Bombardeios, minas terrestres e longas filas estão entre os riscos que os idosos enfrentam ao tentarem receber suas pensões.
Svetlana Shuko trabalhou por décadas na usina de carvão local, ganhando uma pensão que ela esperava que a amparasse durante a aposentadoria.
Agora, com o conflito armado que divide a Ucrânia, oito meses se passaram desde a última vez que a idosa de 78 anos recebeu algum dinheiro.
Vivendo com câncer e mal podendo deixar sua casa na devastada cidade de Starhonativka, é apenas graças aos vizinhos e à organização não governamental Proliska que a pensionista recebe ajuda.
“Quando meu marido estava vivo, eu não tinha medo”, diz Svetlana, puxando um cobertor em volta de si. Bombardeios têm devastado a área desde 2014 e são tão intensos que a despertam de seu sono durante a noite. “Agora eu me preocupo, pois se eu precisar me proteger no chão, nunca mais vou me levantar”.
“É muito difícil continuar”
Para receber sua aposentadoria, Svetlana precisa visitar um escritório na cidade a cada três meses para comprovar sua identidade e passar por procedimentos de verificação junto às autoridades estaduais enquanto deslocada interna.
Ela e o marido mudaram-se para Starhonativka há mais de 20 anos, mas nunca se registraram como residentes. Como resultado, o escritório da previdência a classifica como deslocada interna.
Ela acha a viagem até o escritório difícil por causa de sua saúde precária, por isso evita os ônibus superlotados e pega um táxi. “Eu vou no banco de trás, apoiada em travesseiros. É muito difícil continuar”.
Pegar um táxi custa 800 grívnia (US$ 30). Isso, além de sua medicação e custo de vida, deixa Svetlana com cerca de 1.700 grívnia (US$ 64) de aposentadoria, se ela receber o valor integralmente.
Svetlana é um dos quase um milhão de idosos deslocados internos que vivem no leste da Ucrânia e que lutam para receber suas aposentadorias. Muitos estão muito frágeis ou isolados para fazer a viagem de verificação. Para aqueles que o fazem, há a preocupação constante com bombardeios, minas terrestres e longas filas em temperaturas congelantes.
No posto de controle de Novotroitske, onde civis cruzam o território controlado pelo governo, um grupo de mulheres idosas está tremendo na neve. Elas estão esperando para receber suas pensões.
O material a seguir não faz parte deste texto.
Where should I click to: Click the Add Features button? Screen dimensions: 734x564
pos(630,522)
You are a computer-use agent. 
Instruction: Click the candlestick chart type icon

“Eu não recebo aposentadoria desde janeiro”, afirma Nelia, de 70 anos, da cidade de Dokuchaievsk. “Eu costumava trabalhar na pedreira. Agora eu não entendo porque não estou recebendo meu dinheiro. Eu passei duas horas esperando neste posto de controle”.
Savik, que tem 74 anos e é de Donetsk, passou dois dias esperando para ser atendido por funcionários do escritório da previdência de Volnovakha. Ontem à noite, ele dormiu em uma tenda aquecida na estação de trem para guardar seu lugar na fila. “Eu não entendo”, diz. “Nós merecemos essa pensão”.
“Eu não entendo. Nós merecemos essa pensão”.
Com uma doença terminal e sem os filhos, que fugiram para a Rússia depois do início do conflito, Svetlana está entre aqueles que dependem da Proliska, uma parceira do ACNUR, a Agência da ONU para Refugiados. A ONG ajuda Svetlana a receber tratamento médico, aquecer sua casa, cozinhar, limpar e garantir que ela seja atendida rapidamente no escritório da previdência, para que não precise suportar uma espera agonizante. No ano passado, a ONG, com outros parceiros, ajudou o ACNUR a fornecer assistência de inverno a 60 mil pessoas.
Contudo, a vida continua sendo um desafio para os idosos deslocados internos da Ucrânia.
A casa de Svetlana está situada em uma pequena colina com vista para a cidade. Neve ou chuva forte podem impossibilitar seu deslocamento. “Quando o tempo está seco, o carro chega até a casa”, diz.
“Quando o tempo está ruim, simplesmente não conseguimos ir. Há duas semanas, quando caí e quebrei o braço, a ambulância ficou presa na neve. Os médicos tiveram que caminhar”.
Embora os bombardeios encham Svetlana de medo e ela já esteja preocupada com o próximo mês – quando terá que renovar seu registro e viajar para outro sessão exaustivo de quimioterapia – é a morte de seu marido, há dois anos, que a deixa mais triste.
“Fomos casados por 56 anos. Nós nos conhecemos em Donetsk quando o primeiro Sputnik foi para o espaço. Eu saí na rua e ele me perguntou onde eu estava indo. Então, fomos ao parque para ver esse pequeno círculo no céu. Costumava ser tão bom, tão pacífico e quieto”. Ela suspira. “Eu nunca conseguirei substituí-lo”.